Review: SUPERMAN #13

Written by Peter J. Tomasi, Patrick Gleason
Art by Doug Mahnke, Jaime Mendoza, Keith Champagne, Norm Rapmund, Wil Quintana, Rob Leigh
Published by DC Comics
Release Date: December 21, 2016

Once upon a time, the logo on the cover of a story such as the one contained in Superman #13 would have read: “DC Comics Presents”. Times change, characters change, and so does readership. There are no team-up titles to be found on the new comic racks, but that doesn’t preclude stories such as the two-part “Super-Monster” from happening and bringing the throwback, fun adventures of yesteryear’s team-up books.

Superman #13 (which continues the tale started in Superman #12) celebrates the monstrous mayhem of Frankenstein and his adventures under the auspices of S.H.A.D.E. (Super-Human Advanced Defense Executive). One of the highlights of the initial New 52 launch, Frankenstein, Agent of S.H.A.D.E. established Frankenstein’s role in the DC Universe as a monstrous monster hunter, willing and able to take on threats of any nature, and more often than not, taking on those threats in a manner shrouded in secrecy. That’s exactly the case here, as Frankenstein is tracking, and, as of the opening scene in Superman #13, has captured Kroog, an interstellar threat on level with those found in the Men in Black movies.

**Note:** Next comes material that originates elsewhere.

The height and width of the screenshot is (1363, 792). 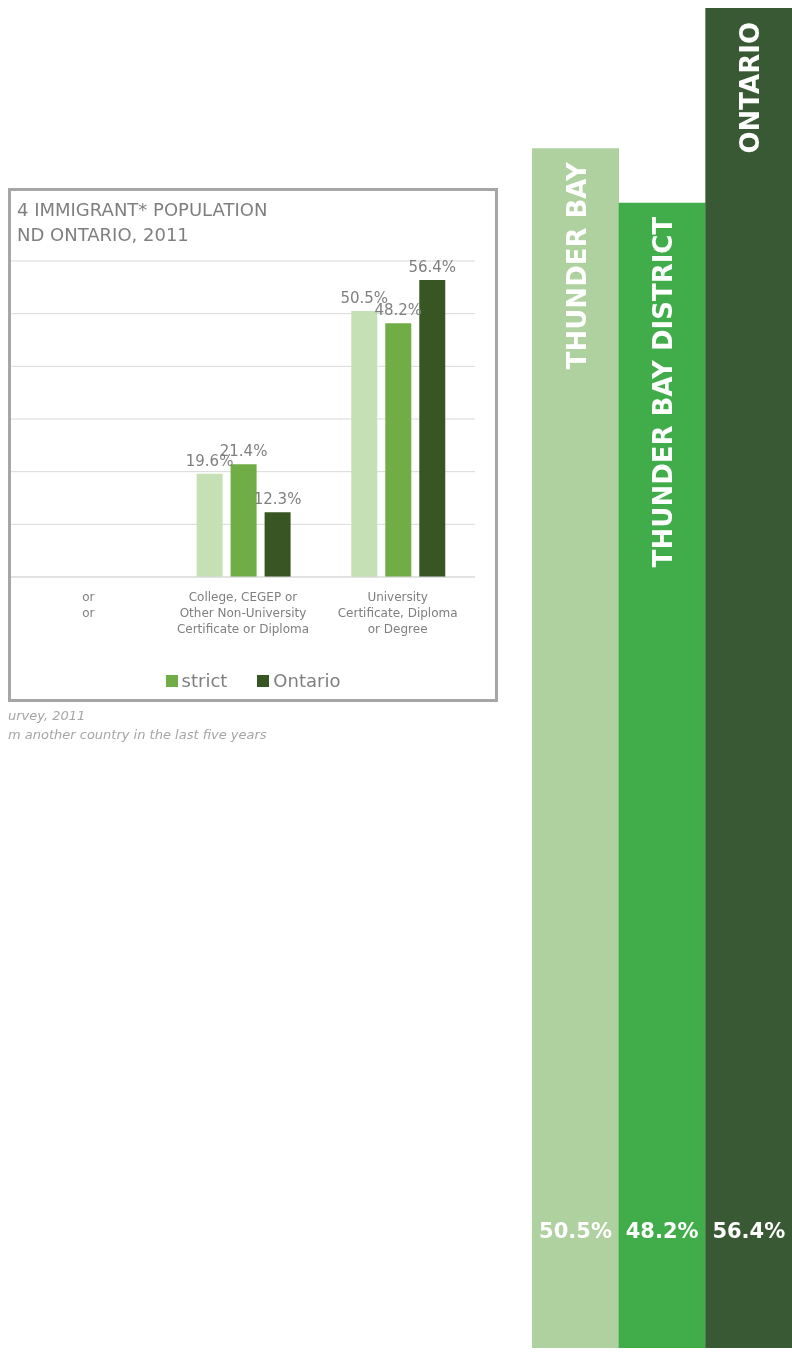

The plot is familiar enough, the characters fleshed out enough, and the story energetic enough to just roll and keep rolling. Writers Peter J. Tomasi and Patrick Gleason hit all the right notes for Frankenstein, including his trademark unsatisfied grunts. The writing duo give Lois a chance to lash out, Superman a chance to step back, and Frankenstein ample opportunity to shine through the artwork of the artist who unmistakably draws the definitive version of Frankenstein’s monster (at least in the DC Universe).

Doug Mahnke has been cranking out superior work on Superman, but with this story, he reminds us all that he excels at the weird and grotesque, the things that hide in the shadows cast on the fringes of reality. He had a hand in crafting the early adventures of this iteration of Frankenstein in Grant Morrison’s Seven Soldiers saga, so it’s only fitting he has another chance to draw Frankenstein (and his bride). And he absolutely nails it, right down to the steampunk gears on Frankenstein’s shooting irons.

I would love to see an entire issue of a comic – any comic – where one inker is strong and fast enough to handle Doug Mahnke’s work. That’s not a dig against the trio of Jaime Mendoza, Keith Champagne, and Norm Rapmund, but each of those three tend to bring different lines and amplify particular nuances in Mahnke’s work. In some panels, crosshatching is strong, in others it’s non-existent. Character outlines vary, and general shadow work tracks inconsistently throughout Superman #13. None of it is bad, mind you, just inconsistent. One inker would streamline the variation present, much of which colorist Wil Quintana blunts nicely.

Parallels between Frankenstein and Superman drift through the issue, but the differences in the characters are hammered home on the last page, as, once again, Tomasi and Gleason emphasize the man behind Superman and the importance of family in his life. Superman #13 is a fun romp with heart, smartly matching creator to character for max effect.